The Western States Petroleum Association or WSPA, an oil and gas trade group, says that California took in $24.6 billion in revenue because of industry operations and directly and indirectly contributes to more than 300,000 jobs.

Gov. Newsom staked out an environmental platform when he ran for governor, and even initiated a study looking at how to transition away from fossil fuels. Despite that, 191 fracking permits were approved in the first half of 2019, compared to 222 issued in all of last year. The top recipient of permits was a company called Aera Energy, a joint venture of ExxonMobil and Royal Dutch Shell.

Newsom said that he does not have the authority to issue a moratorium on fracking, although some environmental groups dispute that fact. “The governor definitely has the power to instruct the agency to ban fracking, to stop issuing permits for new wells, teo stop the expansion of the industry and to protect public health,” Kassie Siegel, director and senior counsel of the Climate Law Institute at the Center for Biological Diversity, told the AP.

But the shakeup at the state agency could dramatically slow the pace of permitting. Newsom said that he wants his opposition to fossil fuels reflected in the work of the state regulator.

It’s unclear how this will affect the oil industry in the state, but it could mark a point of departure from past administrations.

California often leads on environmental issues. For instance, the state is in the midst of a war with the Trump administration over fuel economy standards and California has vowed to go it alone even as Washington looks to water down requirements for automakers. The state has also lead on renewable portfolio standards, clean energy and cap-and-trade.

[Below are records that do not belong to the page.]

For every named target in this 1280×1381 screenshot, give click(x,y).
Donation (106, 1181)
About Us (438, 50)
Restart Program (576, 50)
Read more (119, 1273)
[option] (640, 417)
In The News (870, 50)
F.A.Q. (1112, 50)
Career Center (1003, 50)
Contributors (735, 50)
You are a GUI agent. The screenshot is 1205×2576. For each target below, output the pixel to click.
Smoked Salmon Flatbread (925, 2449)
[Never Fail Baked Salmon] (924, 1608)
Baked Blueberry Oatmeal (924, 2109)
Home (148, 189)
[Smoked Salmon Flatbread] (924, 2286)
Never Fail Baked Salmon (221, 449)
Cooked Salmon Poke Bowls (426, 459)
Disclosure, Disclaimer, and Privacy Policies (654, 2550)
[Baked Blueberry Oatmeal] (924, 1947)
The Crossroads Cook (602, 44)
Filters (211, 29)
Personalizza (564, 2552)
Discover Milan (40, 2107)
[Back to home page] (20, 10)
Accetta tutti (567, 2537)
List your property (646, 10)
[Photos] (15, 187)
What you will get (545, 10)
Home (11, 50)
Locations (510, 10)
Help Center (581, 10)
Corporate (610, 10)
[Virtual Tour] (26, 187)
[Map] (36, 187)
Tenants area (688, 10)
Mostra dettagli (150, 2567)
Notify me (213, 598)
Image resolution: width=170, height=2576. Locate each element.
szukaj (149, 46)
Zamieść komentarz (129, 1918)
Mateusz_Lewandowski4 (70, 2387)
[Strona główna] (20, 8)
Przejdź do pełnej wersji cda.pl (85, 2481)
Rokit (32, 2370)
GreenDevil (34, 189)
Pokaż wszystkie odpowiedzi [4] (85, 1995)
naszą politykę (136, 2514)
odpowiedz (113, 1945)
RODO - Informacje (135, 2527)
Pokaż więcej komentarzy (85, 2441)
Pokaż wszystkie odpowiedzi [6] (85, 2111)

But fracking was one area that was not substantially affected during the administration of Governor Jerry Brown, who often portrayed himself as a climate change hero. Environmental groups pushed him for years to halt fracking, but he consistently fended them off. They also called for greater setback distances for drilling operations, another plea that went unanswered.

The state used to be the largest source of production, and its historical importance was portrayed in 2007 film There Will Be Blood, which depicted Southern California’s early oil days.

But California’s oil production, which topped 1 million barrels per day in the early 1980s, has been suffering a long gradual decline since then.

More recently, there was a ton of hype around the shale potential in California. Nearly a decade ago, the EIA said that the Monterey Shale in California could hold as much as 13.7 billion barrels of oil, which would have been more than the Eagle Ford shale.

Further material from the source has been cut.